James Elroy Flecker. You might like him, considering he was a classicist and orientalist, and most of his poems are about Antique or Islamic history or culture. Very unfashionable nowadays I'm sure, what with generally having rhyme in every line, but there are very, very few poets who have his talent for picking the right words even when having to rhyme.
Really? No French? I don't think besides Flecker I could recommend any English or Latin poets you don't already know. I've read very little poetry honestly, and most of what I've read was Flecker, Tennyson (In Memoriam AHH is absolutely incredible - if you haven't read it, do) and Coleridge. Oh, and Paradise Lost.
Come to think of it, poetry is the one and only field in which I'm relatively well-read in my native Dutch - better than in any other language.
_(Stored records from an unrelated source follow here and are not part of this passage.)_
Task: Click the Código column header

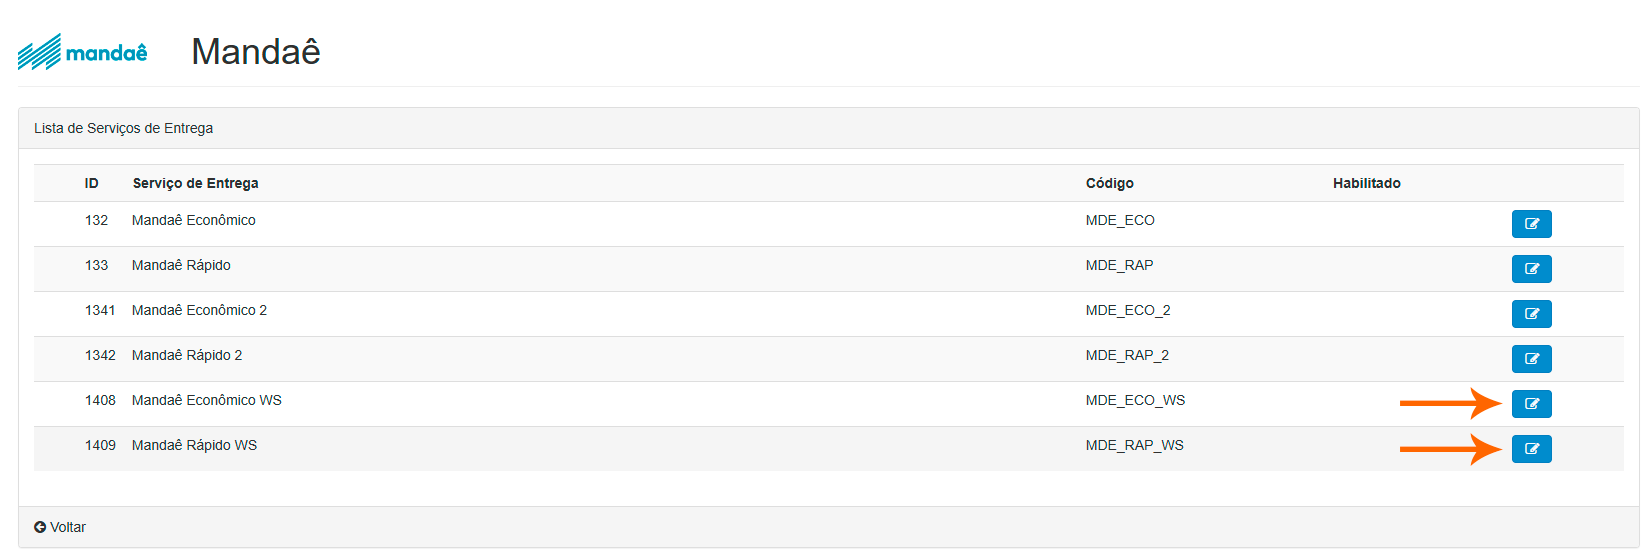Action: coord(1109,183)
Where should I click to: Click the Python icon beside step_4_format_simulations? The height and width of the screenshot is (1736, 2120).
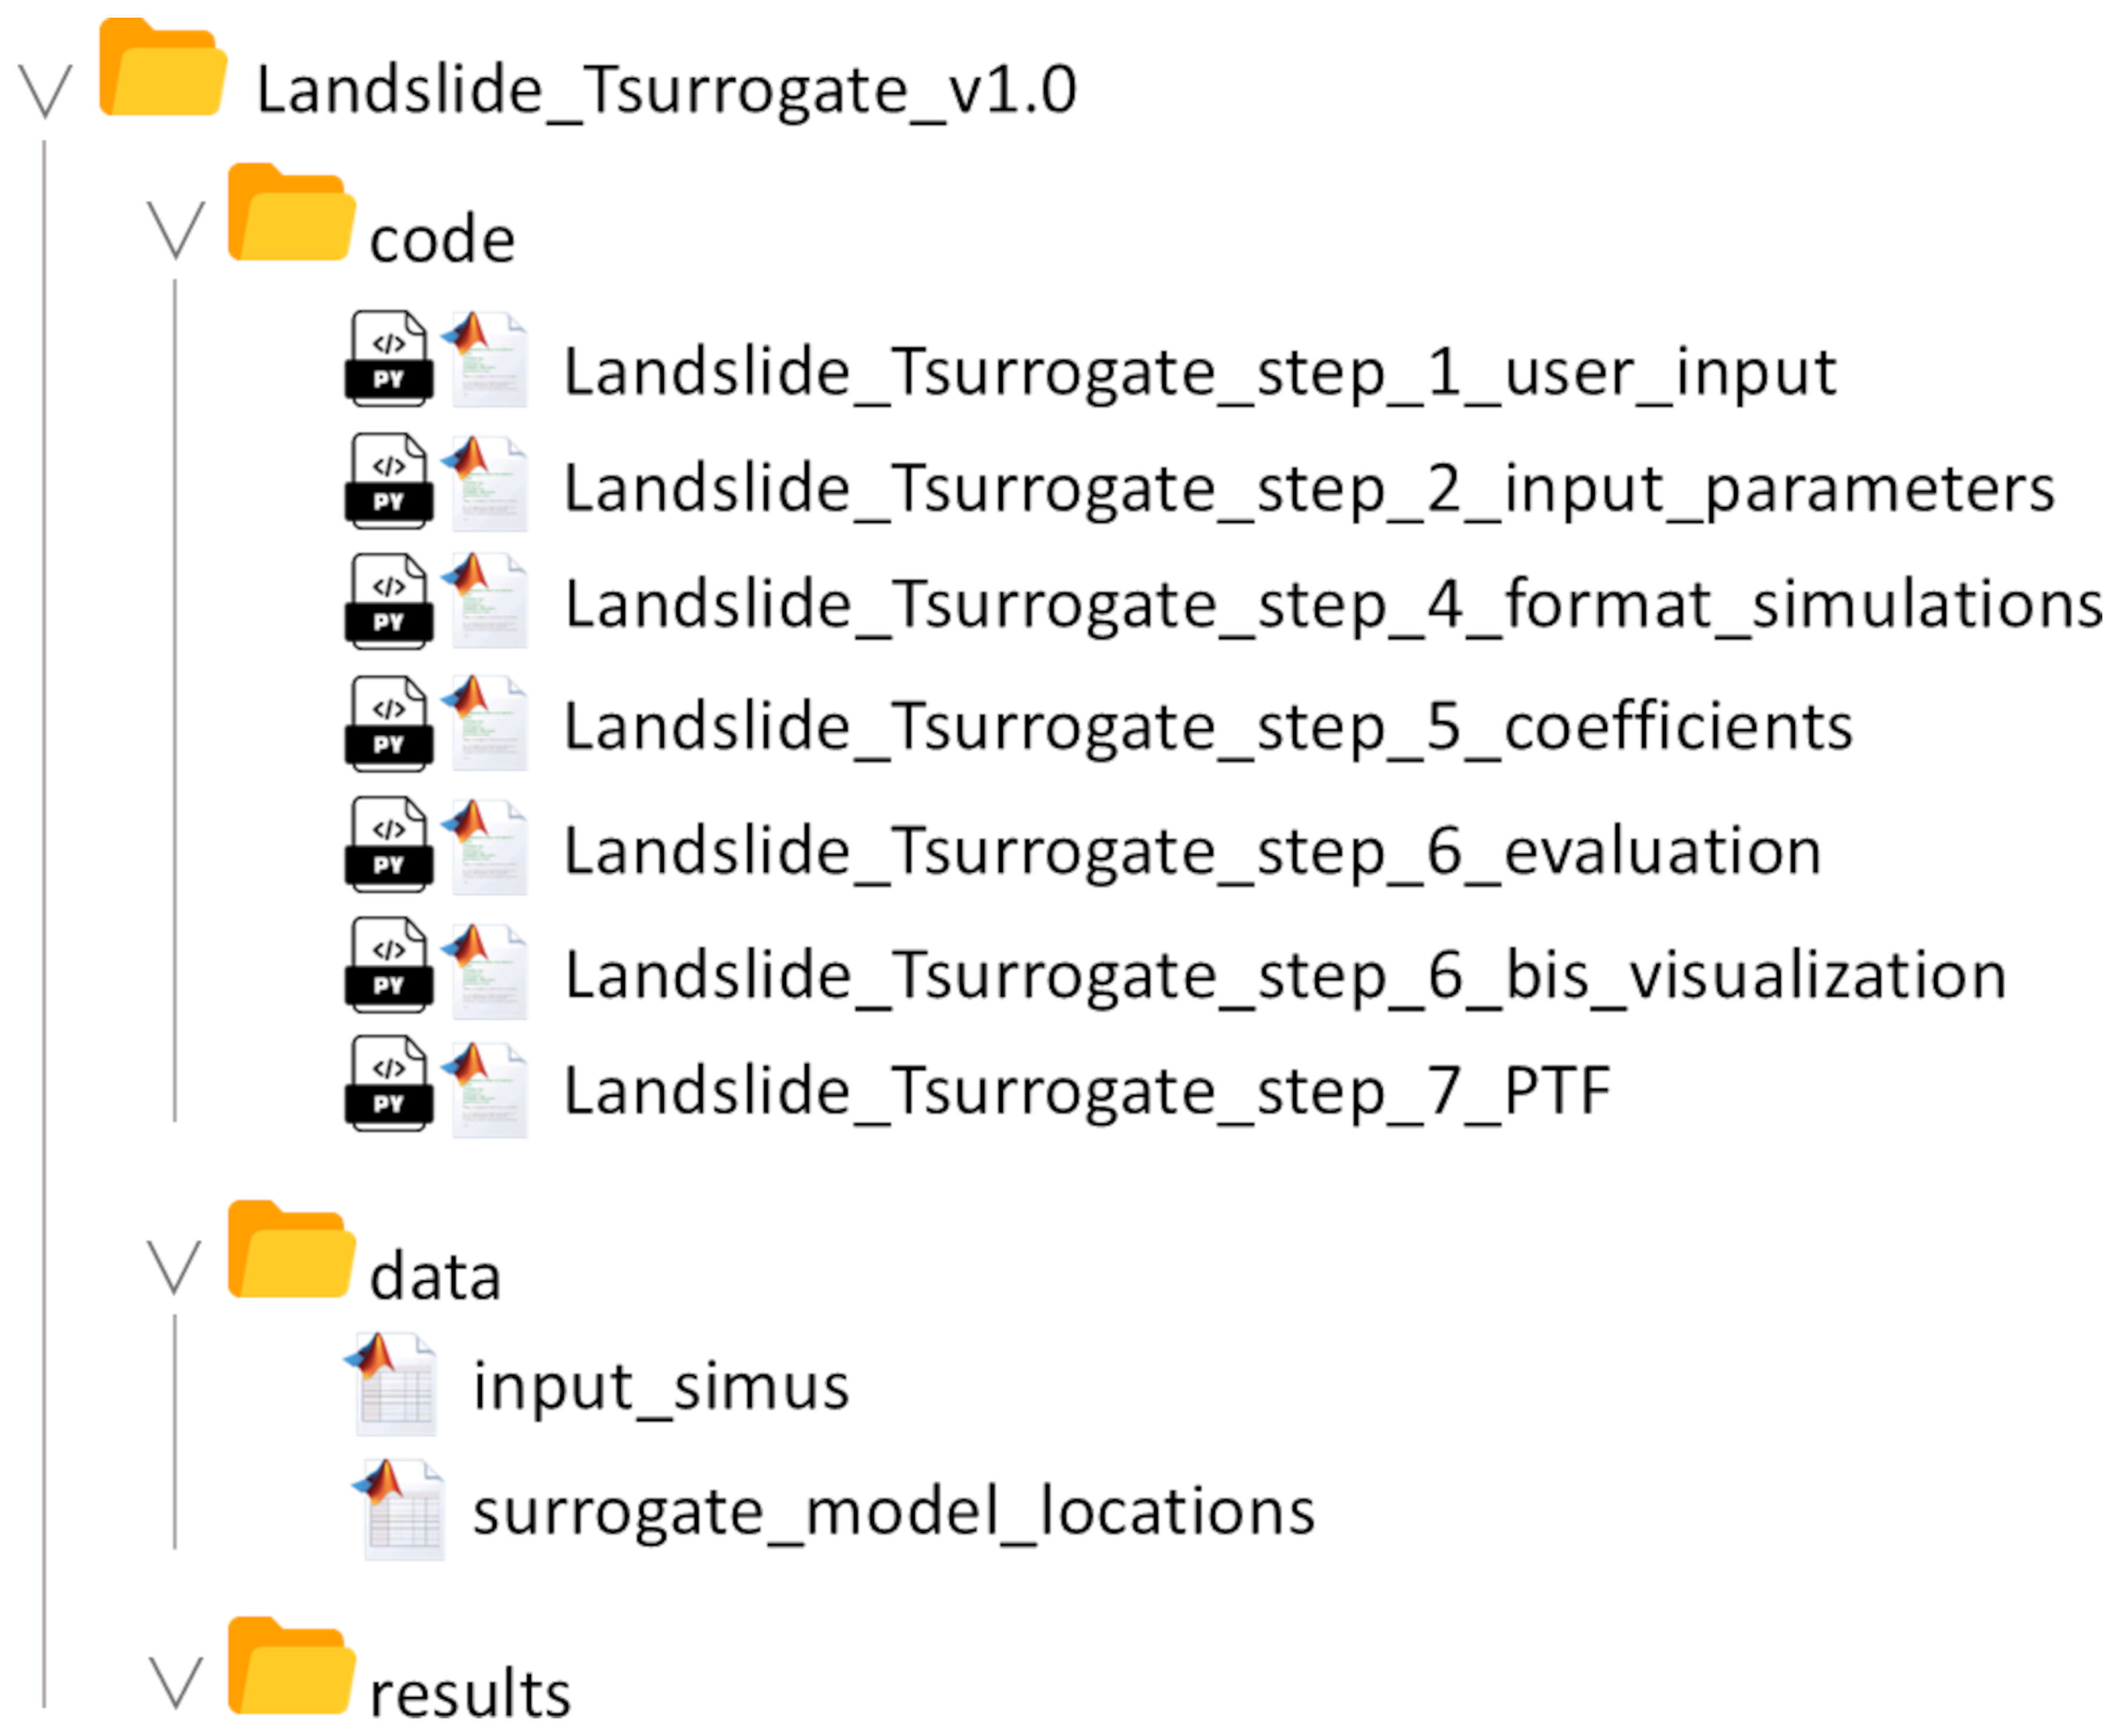389,601
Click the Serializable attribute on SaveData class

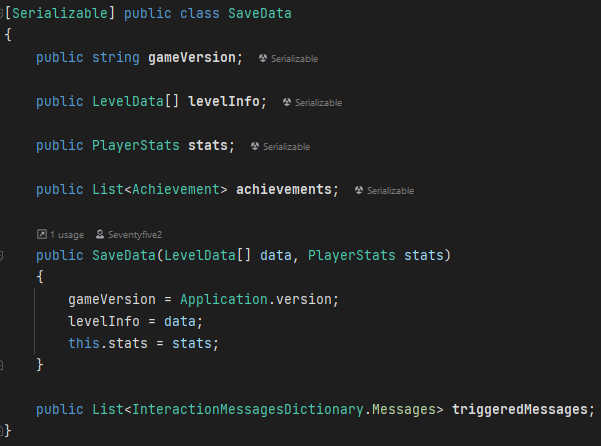click(60, 14)
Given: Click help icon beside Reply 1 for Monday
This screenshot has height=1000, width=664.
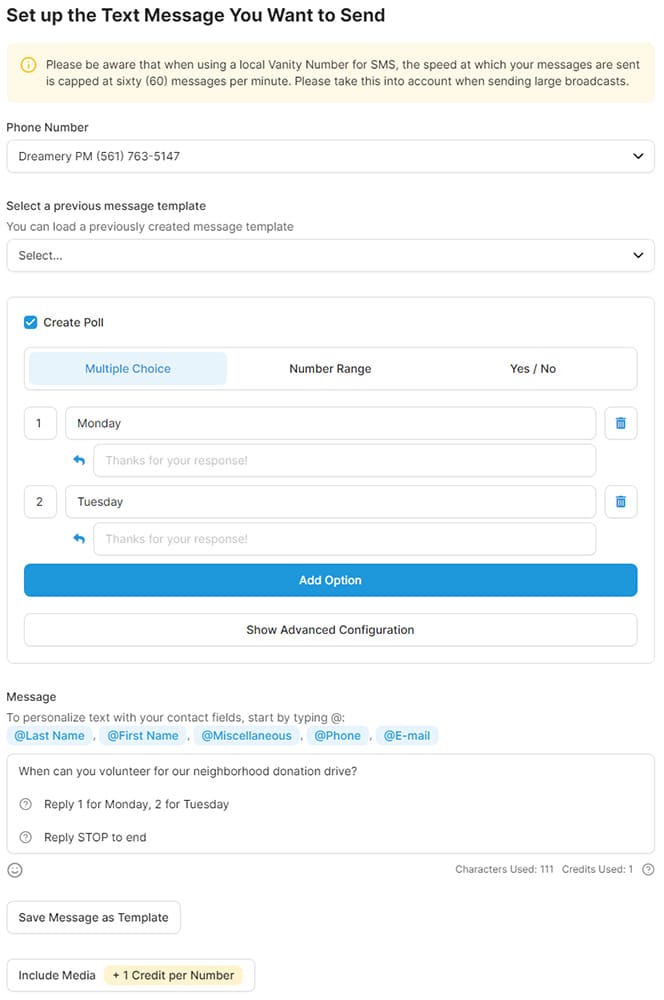Looking at the screenshot, I should point(26,804).
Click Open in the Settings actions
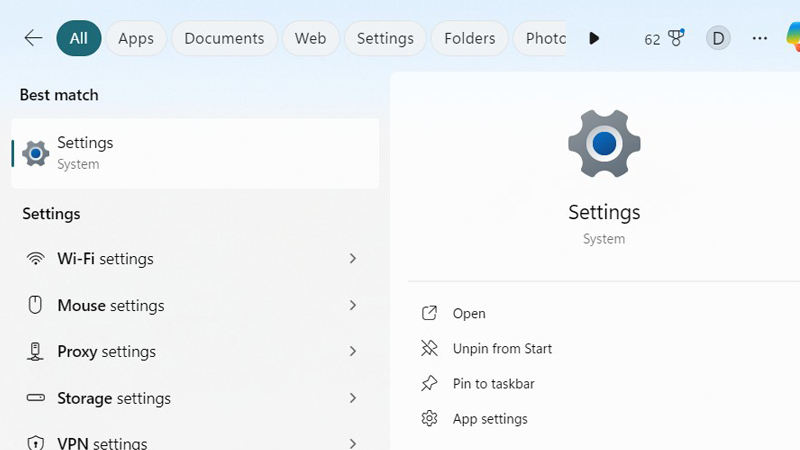Image resolution: width=800 pixels, height=450 pixels. (x=468, y=313)
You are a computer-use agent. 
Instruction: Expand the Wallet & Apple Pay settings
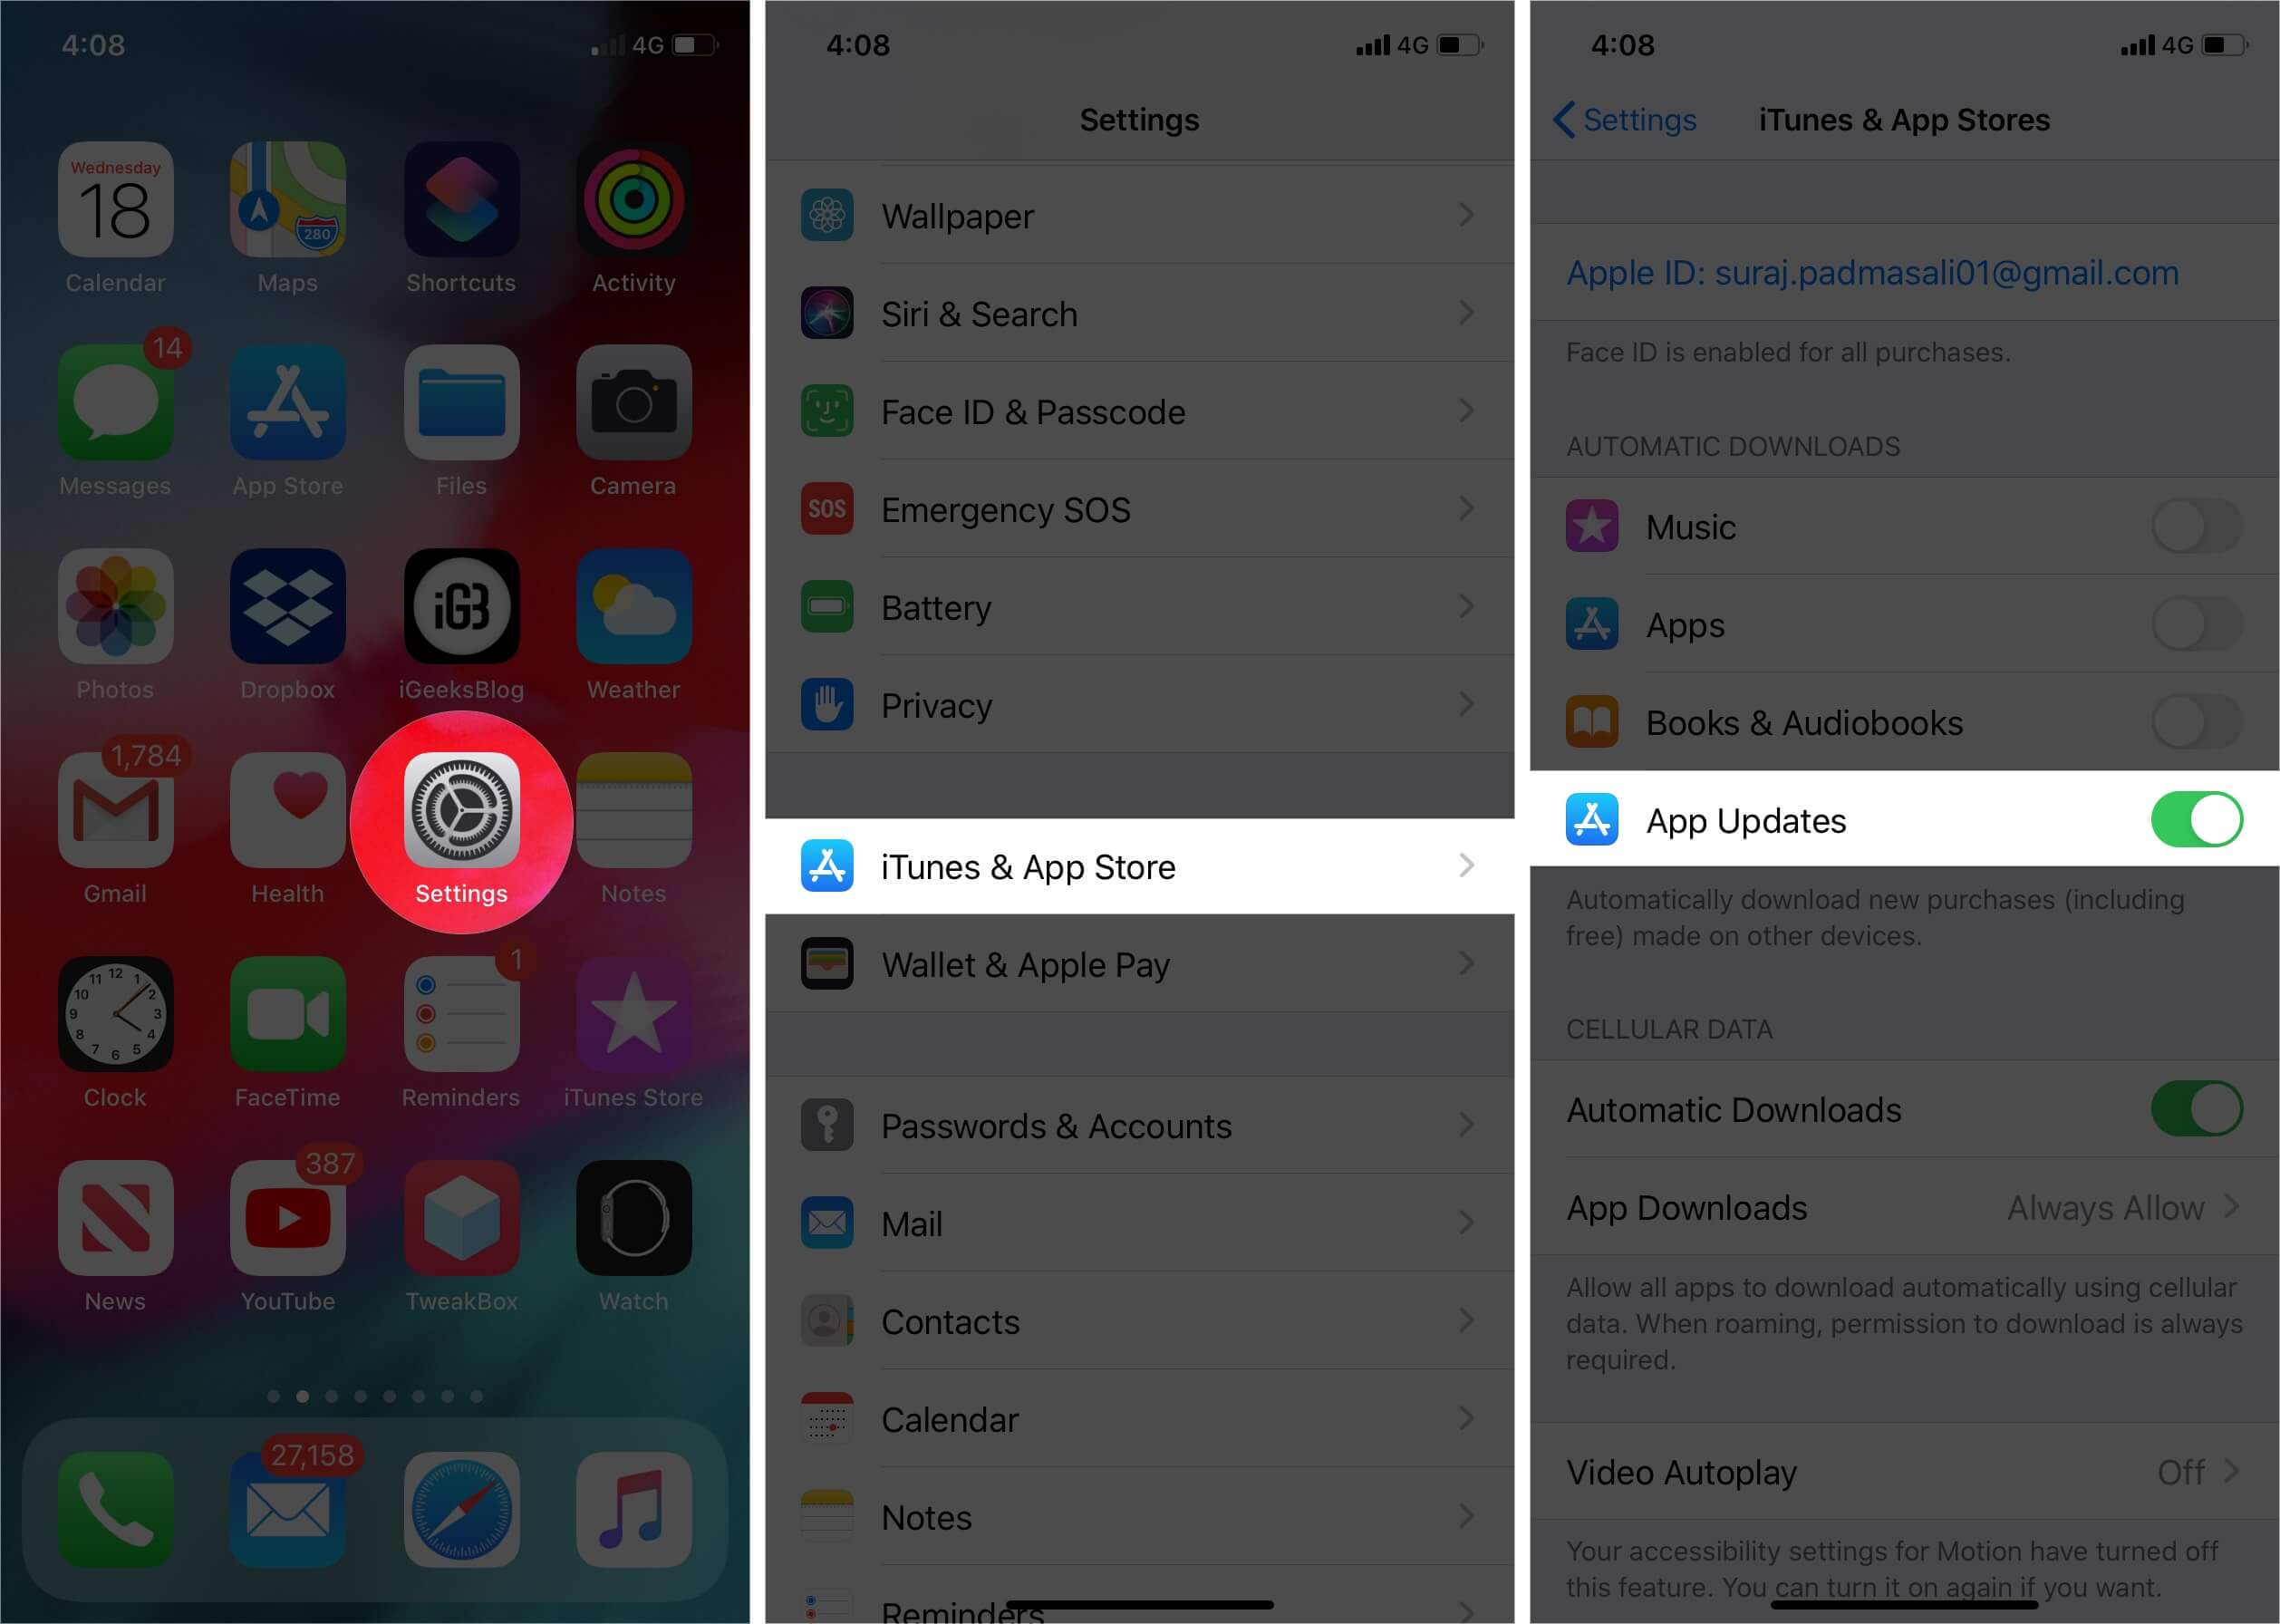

But I don't suppose Dutch poetry would help you at all. In prose it's like I go out of my way to avoid my native language...
Now you've got me wondering whether I know any women poets in Latin. Hell, scratch that, female writers in any genre at all. Kind of drawing a blank...
Female poets I've enjoyed in English: Emily Dickinson, Christina Rossetti (mostly just Goblin Market), Sylvia Plath (her diaries more than her poems actually) - like I said, nobody you don't already know.
I'd be definitely interested in that too. I skimmed through a book with some of her poems (original + translation) the other day - reminded me of the good old days in HS when we read her, there's only small fragments left but those do contain some great stuff.